Google is consolidating the teams that focus on building artificial intelligence (AI) models across Google Research and Google DeepMind.
All this work will now be done within Google DeepMind, Sundar Pichai, CEO of Google and Alphabet, said in a note to employees posted on the company’s website Thursday (April 18).
Pichai said in the note that this move will “scale our capacity to deliver capable AI for our users, partners and customers.”
It will simplify development by concentrating compute-intensive model building in one place, establish single access points for those looking to take these models and build generative AI applications, and give Google Research a “clear and distinct” mandate to invest in three key areas: computing systems, foundational machine learning and algorithms, and applied science and society, according to the note.
This move comes a year after the company created Google DeepMind by bringing together Google Brain, DeepMind and other researchers focused on AI systems, per the note. This group developed the company’s Gemini models.

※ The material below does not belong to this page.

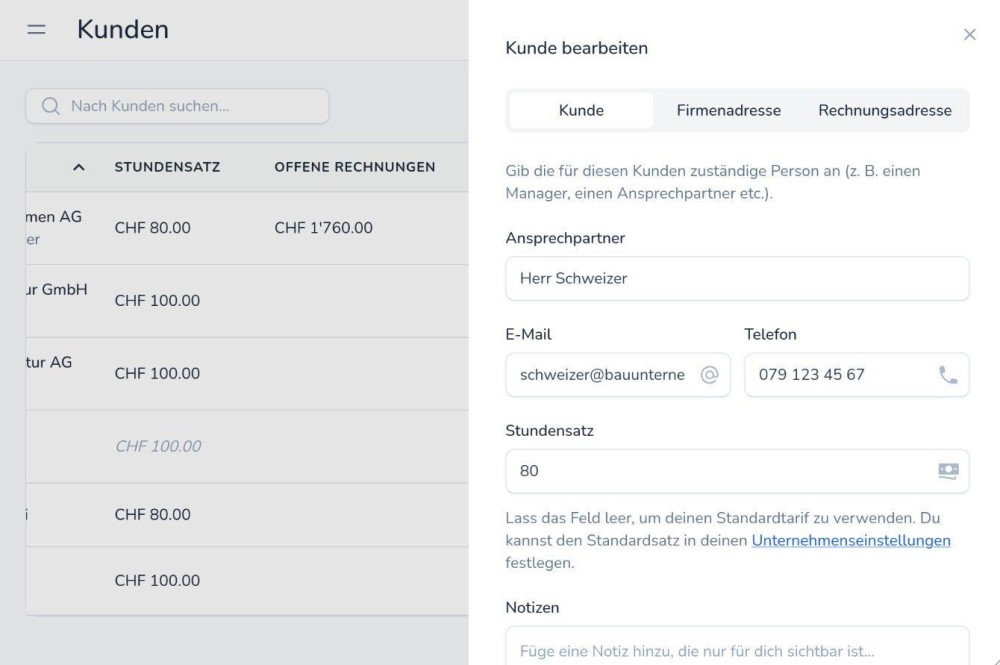This screenshot has height=665, width=1000.
Task: Close the Kunde bearbeiten panel
Action: 969,34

The letter also announced changes to the way Google’s Responsible AI teams work.
Those in Research have been moved to DeepMind, other responsibility teams have been moved to the central Trust and Safety team, and the company is increasing investment in testing AI-powered features for vulnerabilities, the note said.
“These changes continue the work we’ve done over the past year to simplify our structure and improve velocity and execution — such as bringing together the Brain team in Google Research with teams in DeepMind, which helped accelerate our Gemini models; unifying our ML infrastructure and ML developer teams to enable faster decisions, smarter compute allocation and a better customer experience; and bringing our Search teams under one leader,” Pichai said in the note.
It was reported Tuesday (April 16) that Google’s spending on AI will surpass $100 billion.
When asked at a conference about reports that Google rivals Microsoft and OpenAI plan to spend $100 billion on an AI supercomputer known as “Stargate,” DeepMind CEO Demis Hassabis said: “We don’t talk about our specific numbers, but I think we’re investing more than that over time.”